- **Task details**: Every record here needs to be duplicated exactly.
⁂
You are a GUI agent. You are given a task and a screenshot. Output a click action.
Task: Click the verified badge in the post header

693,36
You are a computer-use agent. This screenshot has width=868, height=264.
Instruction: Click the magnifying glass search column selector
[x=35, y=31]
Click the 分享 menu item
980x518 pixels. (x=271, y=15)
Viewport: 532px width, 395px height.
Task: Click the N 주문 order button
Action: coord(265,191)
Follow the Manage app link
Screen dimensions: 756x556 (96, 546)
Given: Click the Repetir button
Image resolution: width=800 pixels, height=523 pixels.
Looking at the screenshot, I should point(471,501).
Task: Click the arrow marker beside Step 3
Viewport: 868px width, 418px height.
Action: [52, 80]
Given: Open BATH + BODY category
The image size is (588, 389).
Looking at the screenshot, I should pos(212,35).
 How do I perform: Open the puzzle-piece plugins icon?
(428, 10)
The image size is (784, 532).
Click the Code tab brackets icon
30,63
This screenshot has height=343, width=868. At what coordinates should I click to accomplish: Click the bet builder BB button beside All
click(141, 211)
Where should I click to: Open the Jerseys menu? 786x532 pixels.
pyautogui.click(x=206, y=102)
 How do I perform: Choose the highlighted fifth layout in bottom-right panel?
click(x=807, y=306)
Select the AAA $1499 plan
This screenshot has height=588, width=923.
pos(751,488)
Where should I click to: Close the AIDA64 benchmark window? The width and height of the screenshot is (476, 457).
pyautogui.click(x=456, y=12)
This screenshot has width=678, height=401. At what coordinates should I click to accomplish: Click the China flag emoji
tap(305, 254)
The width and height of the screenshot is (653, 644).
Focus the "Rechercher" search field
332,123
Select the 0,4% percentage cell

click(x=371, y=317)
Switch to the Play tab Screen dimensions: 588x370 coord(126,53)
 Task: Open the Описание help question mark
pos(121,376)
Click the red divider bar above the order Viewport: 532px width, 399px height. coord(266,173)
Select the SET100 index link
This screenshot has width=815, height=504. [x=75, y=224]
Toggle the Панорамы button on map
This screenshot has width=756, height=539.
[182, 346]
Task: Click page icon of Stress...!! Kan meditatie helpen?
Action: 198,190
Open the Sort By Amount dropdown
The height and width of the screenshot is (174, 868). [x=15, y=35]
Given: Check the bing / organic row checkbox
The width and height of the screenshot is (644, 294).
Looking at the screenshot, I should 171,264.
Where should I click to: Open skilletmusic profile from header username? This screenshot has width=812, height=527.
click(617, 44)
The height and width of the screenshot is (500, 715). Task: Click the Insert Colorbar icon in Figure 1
⁂
- **Task output**:
You are a GUI agent. You are given a task and a screenshot. Output a click action.
Task: Click the verified badge in the post header

693,36
You are a computer-use agent. This screenshot has width=868, height=264.
Instruction: Click the magnifying glass search column selector
[x=35, y=31]
Click the 分享 menu item
980x518 pixels. (x=271, y=15)
Viewport: 532px width, 395px height.
Task: Click the N 주문 order button
Action: coord(265,191)
Follow the Manage app link
Screen dimensions: 756x556 (96, 546)
Given: Click the Repetir button
Image resolution: width=800 pixels, height=523 pixels.
Looking at the screenshot, I should point(471,501).
Task: Click the arrow marker beside Step 3
Viewport: 868px width, 418px height.
Action: [52, 80]
Given: Open BATH + BODY category
The image size is (588, 389).
Looking at the screenshot, I should pos(212,35).
 How do I perform: Open the puzzle-piece plugins icon?
(428, 10)
The image size is (784, 532).
Click the Code tab brackets icon
30,63
This screenshot has height=343, width=868. At what coordinates should I click to accomplish: Click the bet builder BB button beside All
click(141, 211)
Where should I click to: Open the Jerseys menu? 786x532 pixels.
pyautogui.click(x=206, y=102)
 How do I perform: Choose the highlighted fifth layout in bottom-right panel?
click(x=807, y=306)
Select the AAA $1499 plan
This screenshot has height=588, width=923.
pos(751,488)
Where should I click to: Close the AIDA64 benchmark window? The width and height of the screenshot is (476, 457).
pyautogui.click(x=456, y=12)
This screenshot has width=678, height=401. At what coordinates should I click to accomplish: Click the China flag emoji
tap(305, 254)
The width and height of the screenshot is (653, 644).
Focus the "Rechercher" search field
332,123
Select the 0,4% percentage cell

click(x=371, y=317)
Switch to the Play tab Screen dimensions: 588x370 coord(126,53)
 Task: Open the Описание help question mark
pos(121,376)
Click the red divider bar above the order Viewport: 532px width, 399px height. coord(266,173)
Select the SET100 index link
This screenshot has width=815, height=504. [x=75, y=224]
Toggle the Панорамы button on map
This screenshot has width=756, height=539.
[182, 346]
Task: Click page icon of Stress...!! Kan meditatie helpen?
Action: 198,190
Open the Sort By Amount dropdown
The height and width of the screenshot is (174, 868). [x=15, y=35]
Given: Check the bing / organic row checkbox
The width and height of the screenshot is (644, 294).
Looking at the screenshot, I should 171,264.
Where should I click to: Open skilletmusic profile from header username? This screenshot has width=812, height=527.
click(617, 44)
The height and width of the screenshot is (500, 715). Task: Click the Insert Colorbar icon in Figure 1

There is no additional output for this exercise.